SUMENEP, (TrendiKabar.com) – Dugaan persoalan arisan “get” kembali mencuat di Kabupaten Sumenep. Seorang warga berinisial D.N. melaporkan dugaan penggelapan ke Polres Sumenep setelah dana yang disetorkan tak kunjung diterima saat waktu pencairan tiba.
Laporan tersebut telah teregister dalam Surat Tanda Terima Laporan/Pengaduan Masyarakat (STTLPM) Satreskrim Polres Sumenep tertanggal 28 April 2026.
Berdasarkan keterangan pelapor, dirinya mengalami kerugian sekitar Rp10 juta dari arisan yang diikutinya sejak 2022. Saat nomor urut pencairan tiba pada 2023, dana yang dijanjikan disebut tidak pernah diterima.
Informasi yang dihimpun menyebutkan, arisan tersebut dikelola oleh seseorang berinisial A.P. dengan skema setoran Rp500 ribu setiap 20 hari dan nilai pencairan mencapai Rp10 juta.
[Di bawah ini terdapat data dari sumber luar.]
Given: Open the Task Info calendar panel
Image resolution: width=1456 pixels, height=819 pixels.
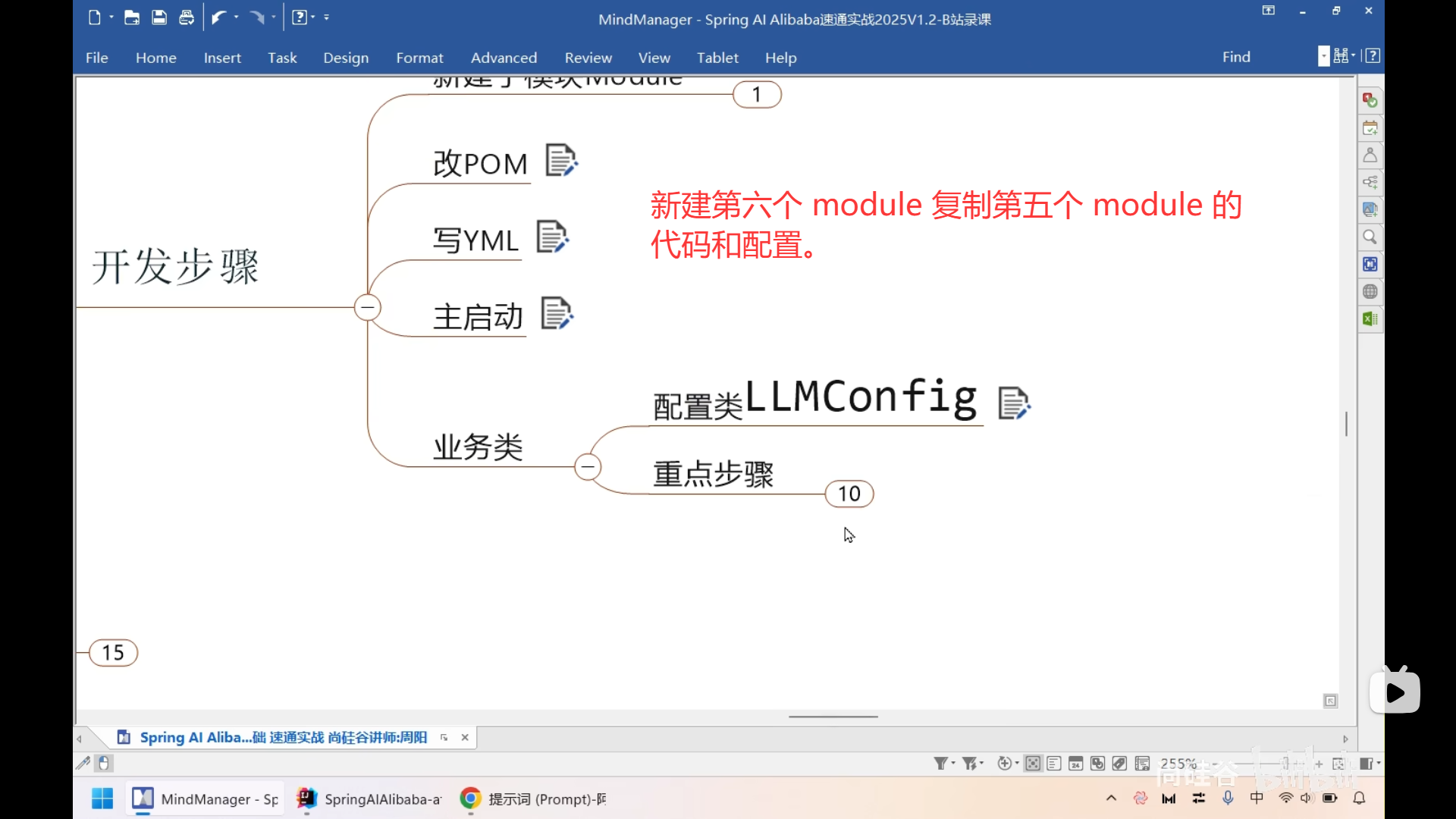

Namun, pelaksanaannya diduga tidak berjalan sesuai kesepakatan awal.
Sejumlah peserta lain disebut telah menerima pencairan, sementara pelapor mengaku belum mendapatkan haknya hingga akhirnya memilih menempuh jalur hukum.
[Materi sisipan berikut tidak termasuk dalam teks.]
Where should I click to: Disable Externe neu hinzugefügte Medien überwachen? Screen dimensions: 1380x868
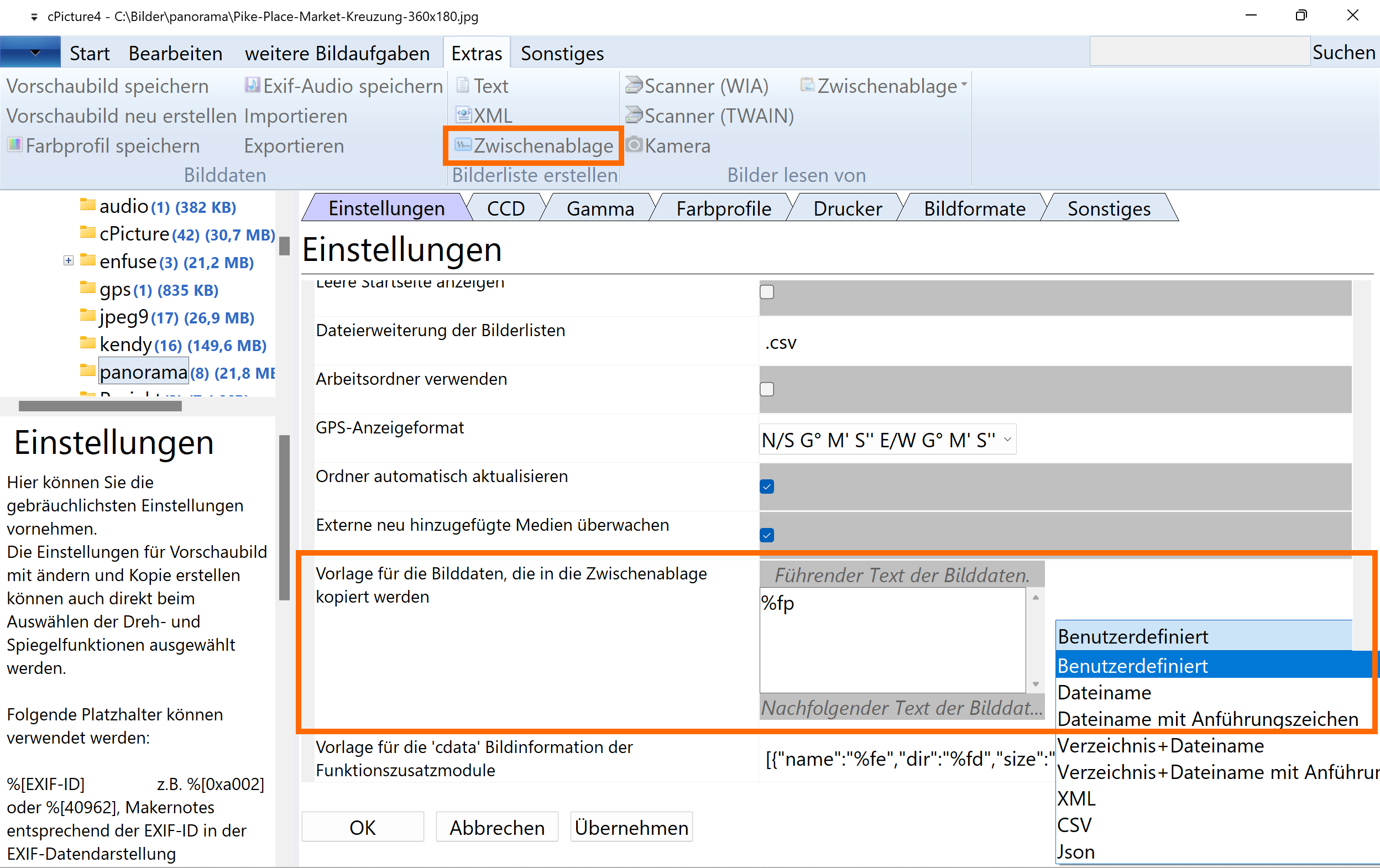point(766,535)
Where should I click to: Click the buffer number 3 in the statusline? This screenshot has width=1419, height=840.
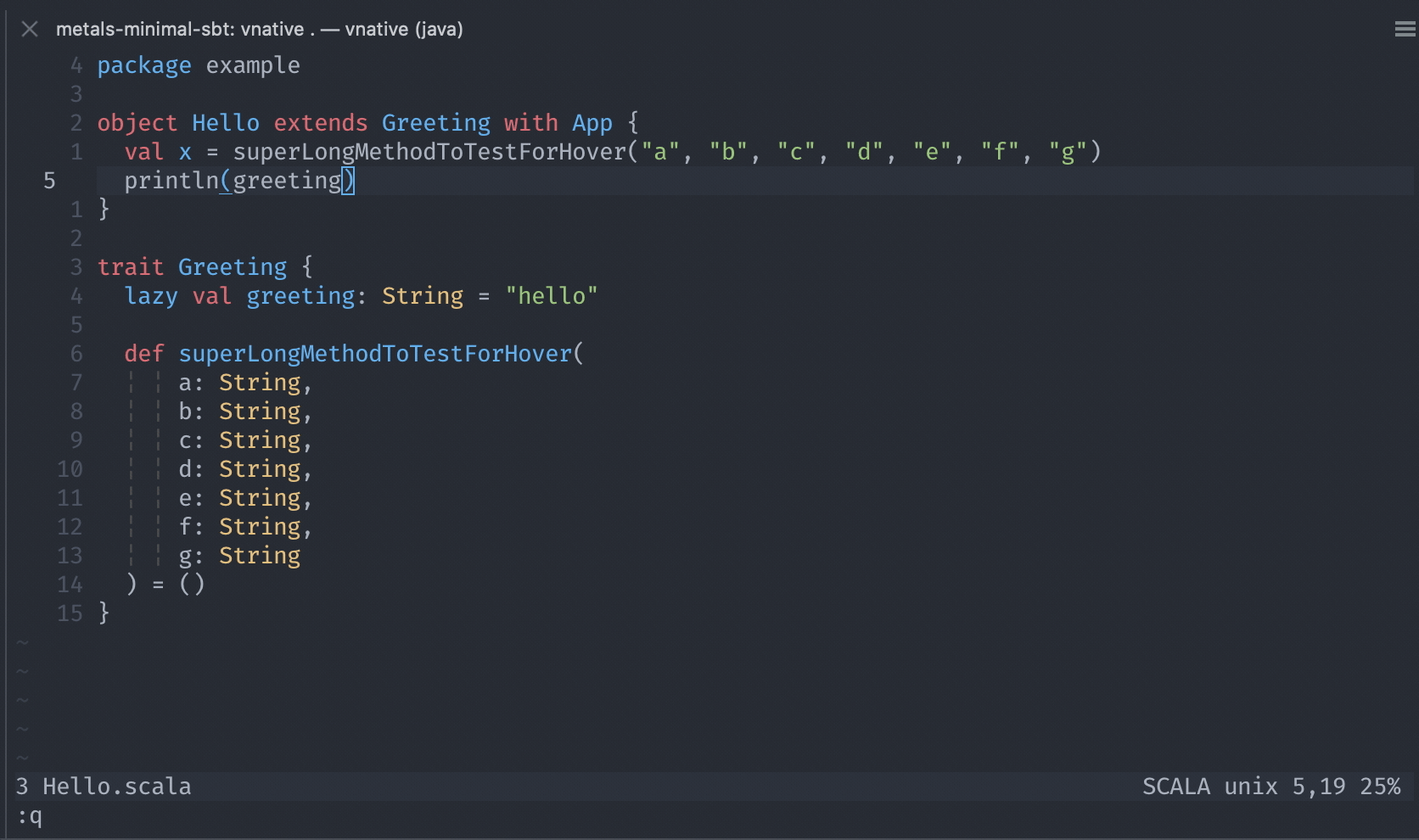[21, 787]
Kasus ini turut mendapat perhatian dari pemerhati hukum, Sutrisno, S.H. Menurutnya, pola arisan yang tidak transparan kerap menjadi celah terjadinya persoalan hukum.
“Jika benar terdapat dana peserta yang tidak disalurkan sebagaimana mestinya, maka hal itu berpotensi masuk ranah pidana dan perlu didalami secara serius,” ujarnya.
Ia juga mendorong aparat penegak hukum untuk menelusuri aliran dana serta mekanisme pengelolaan arisan tersebut agar perkara menjadi terang.
“Penanganan harus transparan dan tuntas, agar tidak menimbulkan korban baru di tengah masyarakat,” tambahnya.
Kasus ini masih dalam tahap penanganan pihak kepolisian. Hingga berita ini ditulis, pihak terlapor belum memberikan keterangan resmi.
Publik kini menanti langkah tegas aparat dalam mengusut dugaan ini, sekaligus memastikan perlindungan hukum bagi masyarakat dari praktik serupa.